La première grande expédition scientifique de Tara Polar Station entre dans une phase décisive. Partie de Lorient en juillet, la station dérivante de la Fondation Tara Océan doit prochainement rejoindre la banquise pour s’y laisser volontairement emprisonner. Pour atteindre la zone choisie, elle bénéficiera de l’appui du brise-glace océanographique chinois Xue Long. Une prise en glace est prévue dès le début du mois de septembre.
Un peu plus d’un mois après son départ de Lorient, Tara Polar Station poursuit sa remontée vers les hautes latitudes. La station scientifique a rejoint Kirkenes, dans le nord de la Norvège, dernière étape importante avant de s’enfoncer davantage dans l’Arctique. C’est là qu’a embarqué l’équipe qui passera les prochains mois au cœur de la banquise.
À bord : cinq marins, six scientifiques et un correspondant de bord. Douze personnes qui s’apprêtent à vivre un hivernage de neuf mois dans l’un des environnements les plus hostiles de la planète. Ils resteront à bord jusqu’à la mi-avril, avant d’être remplacés par une nouvelle équipe pour la période printemps-été.
La prochaine étape sera déterminante. Tara Polar Station doit rejoindre une zone située autour de 82° Nord et 140° Est, où sa prise dans les glaces est programmée au tout début du mois de septembre. Une fois emprisonnée dans la banquise, elle ne cherchera plus à naviguer : elle se laissera porter par la dérive naturelle des glaces et des courants.
Le Xue Long pour ouvrir la route
Mais rejoindre cette zone reculée nécessite d’abord de traverser une banquise que Tara Polar Station n’a pas vocation à briser seule. Pour cette opération, la Fondation Tara Océan pourra compter sur un partenaire de taille : le Xue Long, brise-glace océanographique du Polar Research Institute of China. C’est lui qui doit ouvrir une route dans les glaces afin de permettre à la station française d’atteindre son point de départ.
La méthode n’est pas nouvelle pour Tara Polar Station. Lors de sa première dérive test, à l’été 2025, elle avait déjà bénéficié de l’aide du Polarstern, le grand brise-glace scientifique allemand de l’Institut Alfred Wegener. Les deux navires avaient navigué ensemble jusqu’à la banquise avant que Tara Polar Station ne s’y laisse volontairement enfermer. Cette première expérience avait notamment permis de tester son comportement dans la glace et le fonctionnement de ses équipements scientifiques en conditions réelles.
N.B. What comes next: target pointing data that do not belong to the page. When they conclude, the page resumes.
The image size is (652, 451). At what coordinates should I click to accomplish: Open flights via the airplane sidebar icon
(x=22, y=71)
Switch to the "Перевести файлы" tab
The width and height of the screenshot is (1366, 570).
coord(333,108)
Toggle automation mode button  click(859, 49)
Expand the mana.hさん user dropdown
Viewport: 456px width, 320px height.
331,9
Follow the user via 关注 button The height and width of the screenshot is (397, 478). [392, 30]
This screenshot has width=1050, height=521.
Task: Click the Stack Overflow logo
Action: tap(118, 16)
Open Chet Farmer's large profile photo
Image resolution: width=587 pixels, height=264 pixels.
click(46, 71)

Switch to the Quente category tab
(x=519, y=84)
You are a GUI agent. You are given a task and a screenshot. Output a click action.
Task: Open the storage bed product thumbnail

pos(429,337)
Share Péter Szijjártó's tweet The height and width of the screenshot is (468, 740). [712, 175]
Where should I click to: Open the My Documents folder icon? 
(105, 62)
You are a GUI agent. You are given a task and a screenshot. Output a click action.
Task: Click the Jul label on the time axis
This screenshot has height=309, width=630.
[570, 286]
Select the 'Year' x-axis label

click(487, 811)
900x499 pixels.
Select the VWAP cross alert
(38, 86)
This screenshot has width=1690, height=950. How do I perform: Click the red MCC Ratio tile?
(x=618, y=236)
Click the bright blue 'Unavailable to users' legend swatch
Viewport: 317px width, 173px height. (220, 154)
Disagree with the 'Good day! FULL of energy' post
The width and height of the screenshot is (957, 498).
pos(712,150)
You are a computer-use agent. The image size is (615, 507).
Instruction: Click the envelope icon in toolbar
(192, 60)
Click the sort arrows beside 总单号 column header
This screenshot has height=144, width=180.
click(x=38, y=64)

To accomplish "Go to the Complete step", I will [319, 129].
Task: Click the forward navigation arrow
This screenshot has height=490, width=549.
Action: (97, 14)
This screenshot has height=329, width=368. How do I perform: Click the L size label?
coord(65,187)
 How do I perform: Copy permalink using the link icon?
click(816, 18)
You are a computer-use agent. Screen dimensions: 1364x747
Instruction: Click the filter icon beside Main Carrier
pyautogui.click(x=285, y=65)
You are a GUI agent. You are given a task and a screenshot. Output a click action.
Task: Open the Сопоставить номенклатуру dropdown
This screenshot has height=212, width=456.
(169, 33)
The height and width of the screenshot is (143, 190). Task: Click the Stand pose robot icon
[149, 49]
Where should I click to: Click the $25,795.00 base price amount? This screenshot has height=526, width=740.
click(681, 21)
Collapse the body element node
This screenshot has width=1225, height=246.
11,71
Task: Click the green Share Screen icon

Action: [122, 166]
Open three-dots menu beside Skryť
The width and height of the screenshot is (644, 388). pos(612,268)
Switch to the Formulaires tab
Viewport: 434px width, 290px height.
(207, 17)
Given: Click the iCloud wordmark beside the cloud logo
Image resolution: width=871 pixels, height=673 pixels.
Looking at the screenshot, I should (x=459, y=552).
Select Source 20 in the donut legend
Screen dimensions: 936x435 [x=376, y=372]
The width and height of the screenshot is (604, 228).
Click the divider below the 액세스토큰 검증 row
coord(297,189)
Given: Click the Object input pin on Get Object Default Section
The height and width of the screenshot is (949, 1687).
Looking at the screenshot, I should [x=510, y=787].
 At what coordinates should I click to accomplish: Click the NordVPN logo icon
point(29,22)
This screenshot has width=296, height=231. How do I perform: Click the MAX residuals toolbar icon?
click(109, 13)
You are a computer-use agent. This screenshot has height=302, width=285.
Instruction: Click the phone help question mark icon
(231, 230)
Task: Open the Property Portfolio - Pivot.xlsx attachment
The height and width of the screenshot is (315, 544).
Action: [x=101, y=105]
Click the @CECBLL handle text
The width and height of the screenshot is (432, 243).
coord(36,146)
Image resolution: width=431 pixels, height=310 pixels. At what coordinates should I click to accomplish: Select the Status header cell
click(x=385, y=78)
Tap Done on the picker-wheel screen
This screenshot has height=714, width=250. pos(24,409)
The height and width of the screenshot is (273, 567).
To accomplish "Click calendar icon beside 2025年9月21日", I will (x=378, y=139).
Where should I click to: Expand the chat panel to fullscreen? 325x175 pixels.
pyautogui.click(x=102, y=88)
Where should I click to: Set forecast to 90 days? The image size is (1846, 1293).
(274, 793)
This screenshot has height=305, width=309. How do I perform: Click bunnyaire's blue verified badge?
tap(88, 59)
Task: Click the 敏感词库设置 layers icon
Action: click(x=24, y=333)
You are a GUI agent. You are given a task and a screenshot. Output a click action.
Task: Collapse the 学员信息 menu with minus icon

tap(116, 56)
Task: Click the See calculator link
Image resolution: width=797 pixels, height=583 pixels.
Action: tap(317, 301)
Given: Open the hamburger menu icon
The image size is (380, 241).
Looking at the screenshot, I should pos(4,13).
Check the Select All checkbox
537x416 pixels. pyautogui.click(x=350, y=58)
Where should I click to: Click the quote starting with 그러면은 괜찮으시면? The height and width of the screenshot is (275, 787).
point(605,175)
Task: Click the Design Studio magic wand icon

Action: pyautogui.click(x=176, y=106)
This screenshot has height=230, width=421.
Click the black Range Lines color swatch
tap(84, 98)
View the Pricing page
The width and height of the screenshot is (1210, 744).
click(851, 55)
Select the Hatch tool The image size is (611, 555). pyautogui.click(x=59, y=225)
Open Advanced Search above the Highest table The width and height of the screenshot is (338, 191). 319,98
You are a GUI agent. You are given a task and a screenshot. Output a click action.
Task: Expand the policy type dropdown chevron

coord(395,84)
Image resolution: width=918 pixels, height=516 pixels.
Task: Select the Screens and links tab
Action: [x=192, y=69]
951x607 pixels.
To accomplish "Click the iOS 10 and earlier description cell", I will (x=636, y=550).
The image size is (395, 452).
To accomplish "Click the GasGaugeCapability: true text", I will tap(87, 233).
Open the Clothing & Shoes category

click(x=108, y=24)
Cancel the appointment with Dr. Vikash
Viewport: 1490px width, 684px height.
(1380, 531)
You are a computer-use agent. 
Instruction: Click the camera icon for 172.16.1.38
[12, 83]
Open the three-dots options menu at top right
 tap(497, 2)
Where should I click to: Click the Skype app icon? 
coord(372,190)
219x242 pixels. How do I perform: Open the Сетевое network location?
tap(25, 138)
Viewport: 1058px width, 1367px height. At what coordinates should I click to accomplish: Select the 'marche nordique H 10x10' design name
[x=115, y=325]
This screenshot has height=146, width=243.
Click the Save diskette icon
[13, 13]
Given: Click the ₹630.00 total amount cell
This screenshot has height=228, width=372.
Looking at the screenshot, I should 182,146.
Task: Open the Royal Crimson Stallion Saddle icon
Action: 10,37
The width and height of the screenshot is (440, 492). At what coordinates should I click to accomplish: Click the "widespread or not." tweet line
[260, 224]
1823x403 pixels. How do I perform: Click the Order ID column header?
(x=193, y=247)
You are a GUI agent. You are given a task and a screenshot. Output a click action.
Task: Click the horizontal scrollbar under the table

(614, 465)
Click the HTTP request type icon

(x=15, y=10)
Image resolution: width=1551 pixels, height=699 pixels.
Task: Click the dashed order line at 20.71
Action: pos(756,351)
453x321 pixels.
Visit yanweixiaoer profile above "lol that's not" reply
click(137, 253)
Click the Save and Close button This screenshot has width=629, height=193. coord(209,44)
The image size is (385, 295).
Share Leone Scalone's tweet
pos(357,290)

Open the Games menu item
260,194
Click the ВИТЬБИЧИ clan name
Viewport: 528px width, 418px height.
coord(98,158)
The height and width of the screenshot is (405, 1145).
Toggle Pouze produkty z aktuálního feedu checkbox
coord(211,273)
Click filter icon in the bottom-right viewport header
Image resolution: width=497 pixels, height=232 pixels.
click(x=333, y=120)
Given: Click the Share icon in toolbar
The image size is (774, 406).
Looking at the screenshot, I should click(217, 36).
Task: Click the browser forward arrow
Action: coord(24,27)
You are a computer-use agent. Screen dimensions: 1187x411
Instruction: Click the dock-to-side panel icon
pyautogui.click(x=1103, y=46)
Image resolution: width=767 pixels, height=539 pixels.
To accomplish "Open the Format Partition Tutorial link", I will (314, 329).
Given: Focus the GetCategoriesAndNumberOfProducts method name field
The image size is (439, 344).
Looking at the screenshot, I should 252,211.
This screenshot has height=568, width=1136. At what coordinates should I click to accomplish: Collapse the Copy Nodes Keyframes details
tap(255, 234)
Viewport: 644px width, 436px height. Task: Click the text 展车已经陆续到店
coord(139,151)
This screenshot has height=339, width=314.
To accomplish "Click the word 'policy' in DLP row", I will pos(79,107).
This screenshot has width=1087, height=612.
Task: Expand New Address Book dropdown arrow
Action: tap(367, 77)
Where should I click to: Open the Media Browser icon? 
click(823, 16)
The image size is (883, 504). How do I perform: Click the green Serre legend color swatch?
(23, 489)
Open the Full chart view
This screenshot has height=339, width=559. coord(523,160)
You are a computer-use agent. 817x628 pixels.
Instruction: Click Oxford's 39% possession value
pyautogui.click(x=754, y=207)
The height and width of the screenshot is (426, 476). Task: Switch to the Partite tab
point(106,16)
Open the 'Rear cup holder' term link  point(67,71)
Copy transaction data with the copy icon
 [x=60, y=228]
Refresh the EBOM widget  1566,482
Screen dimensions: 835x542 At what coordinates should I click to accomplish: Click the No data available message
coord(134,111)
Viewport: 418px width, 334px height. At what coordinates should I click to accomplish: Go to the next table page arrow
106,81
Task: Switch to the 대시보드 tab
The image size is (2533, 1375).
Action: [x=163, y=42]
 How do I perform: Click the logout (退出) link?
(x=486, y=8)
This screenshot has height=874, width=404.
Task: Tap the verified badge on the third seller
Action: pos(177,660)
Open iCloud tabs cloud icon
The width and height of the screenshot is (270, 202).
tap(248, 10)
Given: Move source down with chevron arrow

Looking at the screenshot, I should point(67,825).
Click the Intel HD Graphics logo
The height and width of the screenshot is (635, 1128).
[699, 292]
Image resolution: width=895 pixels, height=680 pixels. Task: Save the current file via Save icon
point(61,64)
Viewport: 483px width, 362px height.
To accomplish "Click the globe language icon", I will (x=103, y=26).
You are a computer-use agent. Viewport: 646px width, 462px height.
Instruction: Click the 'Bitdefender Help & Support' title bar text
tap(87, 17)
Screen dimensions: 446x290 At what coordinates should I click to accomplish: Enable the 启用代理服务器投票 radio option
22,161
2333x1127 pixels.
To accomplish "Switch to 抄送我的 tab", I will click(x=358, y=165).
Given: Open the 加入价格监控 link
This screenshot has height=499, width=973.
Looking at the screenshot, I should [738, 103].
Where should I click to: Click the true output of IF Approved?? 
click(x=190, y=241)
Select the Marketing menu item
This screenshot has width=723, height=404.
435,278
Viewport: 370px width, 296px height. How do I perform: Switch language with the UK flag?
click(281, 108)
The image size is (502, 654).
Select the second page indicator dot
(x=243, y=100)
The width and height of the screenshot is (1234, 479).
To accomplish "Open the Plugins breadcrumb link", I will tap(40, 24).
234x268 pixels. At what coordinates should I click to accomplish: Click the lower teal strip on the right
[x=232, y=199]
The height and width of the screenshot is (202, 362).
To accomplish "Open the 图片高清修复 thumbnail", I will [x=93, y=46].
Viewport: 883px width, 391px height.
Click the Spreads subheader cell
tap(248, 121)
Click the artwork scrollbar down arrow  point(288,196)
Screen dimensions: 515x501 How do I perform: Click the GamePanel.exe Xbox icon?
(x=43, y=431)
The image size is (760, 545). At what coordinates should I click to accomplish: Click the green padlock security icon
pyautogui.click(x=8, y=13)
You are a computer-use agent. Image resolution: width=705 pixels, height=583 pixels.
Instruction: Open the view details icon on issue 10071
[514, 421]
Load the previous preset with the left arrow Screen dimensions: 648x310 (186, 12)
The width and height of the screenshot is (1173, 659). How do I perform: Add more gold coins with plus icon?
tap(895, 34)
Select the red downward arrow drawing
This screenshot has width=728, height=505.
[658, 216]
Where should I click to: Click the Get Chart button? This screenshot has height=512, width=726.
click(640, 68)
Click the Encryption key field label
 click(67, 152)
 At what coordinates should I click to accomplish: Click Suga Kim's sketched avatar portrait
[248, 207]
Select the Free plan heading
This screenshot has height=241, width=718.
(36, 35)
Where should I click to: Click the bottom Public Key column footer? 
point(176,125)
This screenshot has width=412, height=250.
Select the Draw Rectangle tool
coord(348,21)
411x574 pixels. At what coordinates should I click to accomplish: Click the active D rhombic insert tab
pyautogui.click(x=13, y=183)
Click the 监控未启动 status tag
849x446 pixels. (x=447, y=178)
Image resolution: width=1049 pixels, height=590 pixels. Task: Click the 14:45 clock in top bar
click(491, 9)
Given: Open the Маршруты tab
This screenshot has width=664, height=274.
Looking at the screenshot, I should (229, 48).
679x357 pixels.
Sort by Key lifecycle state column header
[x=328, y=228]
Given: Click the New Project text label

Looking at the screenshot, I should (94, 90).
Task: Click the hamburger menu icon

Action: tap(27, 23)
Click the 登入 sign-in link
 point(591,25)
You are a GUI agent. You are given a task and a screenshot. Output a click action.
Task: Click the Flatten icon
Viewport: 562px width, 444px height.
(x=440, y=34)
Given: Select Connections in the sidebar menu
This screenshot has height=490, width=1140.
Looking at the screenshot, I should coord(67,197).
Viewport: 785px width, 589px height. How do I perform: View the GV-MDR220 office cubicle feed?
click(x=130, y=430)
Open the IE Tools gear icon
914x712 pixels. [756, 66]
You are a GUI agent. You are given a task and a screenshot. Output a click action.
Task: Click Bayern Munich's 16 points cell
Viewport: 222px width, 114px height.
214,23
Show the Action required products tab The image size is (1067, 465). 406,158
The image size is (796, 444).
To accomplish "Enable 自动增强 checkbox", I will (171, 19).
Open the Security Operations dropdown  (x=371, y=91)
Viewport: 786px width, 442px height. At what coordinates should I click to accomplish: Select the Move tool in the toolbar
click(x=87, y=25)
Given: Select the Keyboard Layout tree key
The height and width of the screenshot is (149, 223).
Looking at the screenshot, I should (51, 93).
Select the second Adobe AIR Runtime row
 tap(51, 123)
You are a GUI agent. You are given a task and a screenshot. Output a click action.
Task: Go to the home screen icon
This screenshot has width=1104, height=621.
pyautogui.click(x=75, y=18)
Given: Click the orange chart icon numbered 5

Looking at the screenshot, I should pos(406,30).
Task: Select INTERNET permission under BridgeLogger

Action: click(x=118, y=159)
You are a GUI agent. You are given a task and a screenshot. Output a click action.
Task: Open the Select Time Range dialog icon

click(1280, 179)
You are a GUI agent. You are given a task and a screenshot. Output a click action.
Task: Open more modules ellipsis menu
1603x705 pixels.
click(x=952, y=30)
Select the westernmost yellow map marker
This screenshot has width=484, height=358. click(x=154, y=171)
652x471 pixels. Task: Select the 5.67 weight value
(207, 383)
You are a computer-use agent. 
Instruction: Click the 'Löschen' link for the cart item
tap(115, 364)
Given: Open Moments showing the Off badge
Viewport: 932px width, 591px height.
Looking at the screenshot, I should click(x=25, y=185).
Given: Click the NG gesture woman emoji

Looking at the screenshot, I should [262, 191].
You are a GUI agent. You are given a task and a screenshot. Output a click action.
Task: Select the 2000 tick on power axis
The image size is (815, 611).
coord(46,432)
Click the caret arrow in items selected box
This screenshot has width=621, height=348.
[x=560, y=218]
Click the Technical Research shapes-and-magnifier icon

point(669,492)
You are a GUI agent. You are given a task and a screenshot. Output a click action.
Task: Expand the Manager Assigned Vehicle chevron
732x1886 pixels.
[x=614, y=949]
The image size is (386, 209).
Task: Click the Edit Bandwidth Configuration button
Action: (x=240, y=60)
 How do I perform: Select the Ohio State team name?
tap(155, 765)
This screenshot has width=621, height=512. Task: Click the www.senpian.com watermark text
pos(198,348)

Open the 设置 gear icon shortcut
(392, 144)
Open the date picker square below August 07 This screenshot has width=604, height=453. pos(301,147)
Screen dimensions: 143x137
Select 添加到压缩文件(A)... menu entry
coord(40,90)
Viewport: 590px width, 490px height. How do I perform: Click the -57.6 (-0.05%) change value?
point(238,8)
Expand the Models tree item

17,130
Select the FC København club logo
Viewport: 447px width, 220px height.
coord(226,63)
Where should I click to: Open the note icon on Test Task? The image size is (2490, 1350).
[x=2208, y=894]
Cette fois, l’enjeu est tout autre : il ne s’agit plus d'un essai, mais du véritable départ de sa première mission scientifique de longue durée.
Vingt ans après la première dérive de Tara
La prise en glace attendue début septembre aura également une forte dimension symbolique. Elle interviendra vingt ans après celle de la goélette Tara lors de l’expédition Tara Arctic.
Avec Tara Polar Station, la Fondation change cependant d’échelle. Construite à Cherbourg et spécialement pensée pour évoluer dans l’océan Arctique central, la station est conçue comme un véritable laboratoire dérivant. Elle doit passer environ 90 % de son temps emprisonnée dans la glace et permettre aux chercheurs de réaliser des observations continues dans des régions encore très difficiles d’accès.
Les scientifiques pourront notamment étudier les interactions entre l’atmosphère, la glace de mer et l’océan, mais aussi suivre la biodiversité arctique et son évolution face au changement climatique. Des équipements permettront d’effectuer des prélèvements et des observations jusqu’à 2 500 mètres sous la surface.
Une première dérive avant neuf autres expéditions
Baptisée Polaris I, cette première expédition ouvre surtout un programme scientifique hors norme. Dix dérives sont programmées sur environ vingt ans afin de constituer un observatoire de longue durée de l’océan Arctique central. La première mission rassemble quelque 80 chercheurs issus d’une trentaine d’institutions représentant douze pays.
L’objectif est de documenter sur le temps long un environnement qui se transforme rapidement. La Fondation Tara Océan souhaite notamment mieux comprendre la biodiversité de l’Arctique, la manière dont les organismes s’adaptent aux conditions extrêmes, ainsi que les conséquences de la fonte de la banquise et des pollutions sur ces écosystèmes. Les données recueillies doivent également contribuer à améliorer les modèles climatiques et météorologiques.
Pour Tara Polar Station et son équipage, tout commencera donc véritablement dans quelques jours. Une fois le sillage du Xue Long suivi et la zone choisie atteinte, le navire cessera progressivement d’être maître de sa route. La glace et les courants de l’océan Arctique prendront alors le relais pour plusieurs mois de dérive scientifique.